国際労働機関(ILO)は5月14日、新型コロナウイルス・パンデミックで社会的保護制度の重要性が再認識されたことを受け、発展途上国政府に対し、将来の危機に備えた包括的な社会的保護制度の導入を呼びかけるレポートを発表した。
同レポートは、今回のパンデミックでは、多くの発展途上国は、医療へのアクセス、雇用保護、所得減少ダメージの緩和等で暫定的な社会的保護政策を打ち出したが、暫定ではなく包括的な制度の恒久的な導入が必要と指摘。1952年の社会保障(最低基準)条約、2017年の平和及び強靱性のための雇用及び適切な仕事勧告(第205号)、人権、国連持続可能な開発目標(SDGs)でも提唱されている社会的保護措置を早急に整備するよう促した。

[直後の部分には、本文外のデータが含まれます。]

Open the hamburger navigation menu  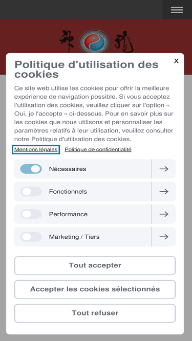(x=177, y=10)
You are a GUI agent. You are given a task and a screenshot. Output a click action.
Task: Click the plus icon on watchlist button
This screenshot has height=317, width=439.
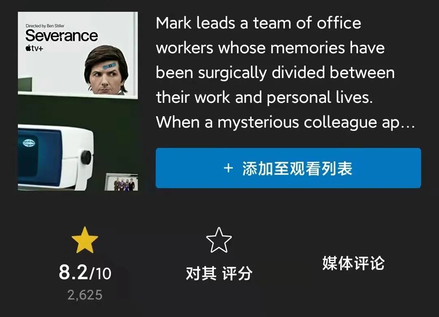[x=228, y=168]
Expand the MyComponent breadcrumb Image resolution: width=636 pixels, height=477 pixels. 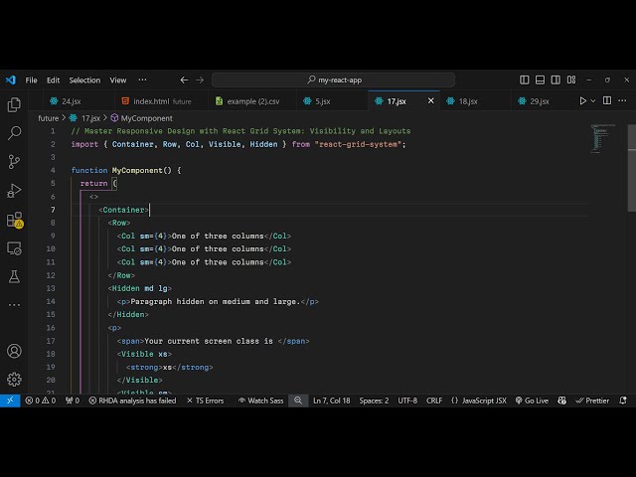[x=145, y=118]
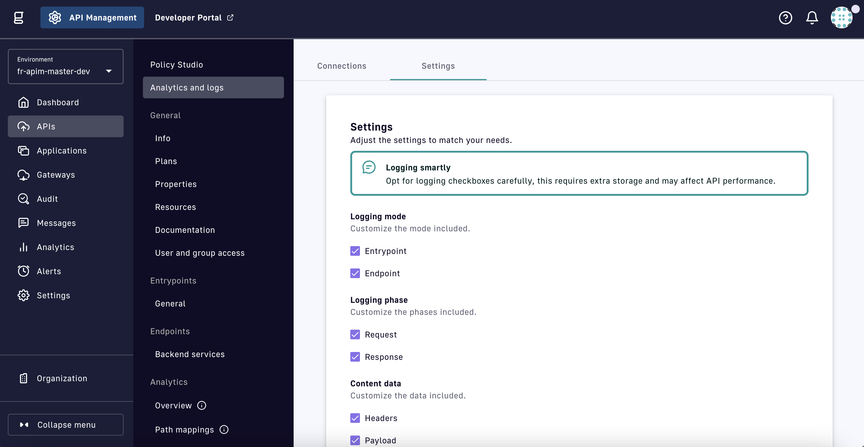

とりわけ必要な制度整備としては、医療アクセスを保証するための追加の国庫支出、給付金と対象者数を拡大した現金支給の強化、社会保障の対象外となっているインフォーマルセクター労働者をカバーする社会保障制度の構築、休業補償や失業給付金を充実させることによるディーセント・ワークと雇用・所得保護の実現、雇用政策と社会的保護政策の調整、社会的保護分野へのサステナブルファイナンスの推進等。
ILOは、「社会的保護の床(Social Protection Floor)」という概念を打ち立て、最低限保証される生活水準を担保する社会的保護制度の導入を促している。今回、パンデミックによりあらためて「床」の整備や「床」水準の引き上げの重要性が再認識された。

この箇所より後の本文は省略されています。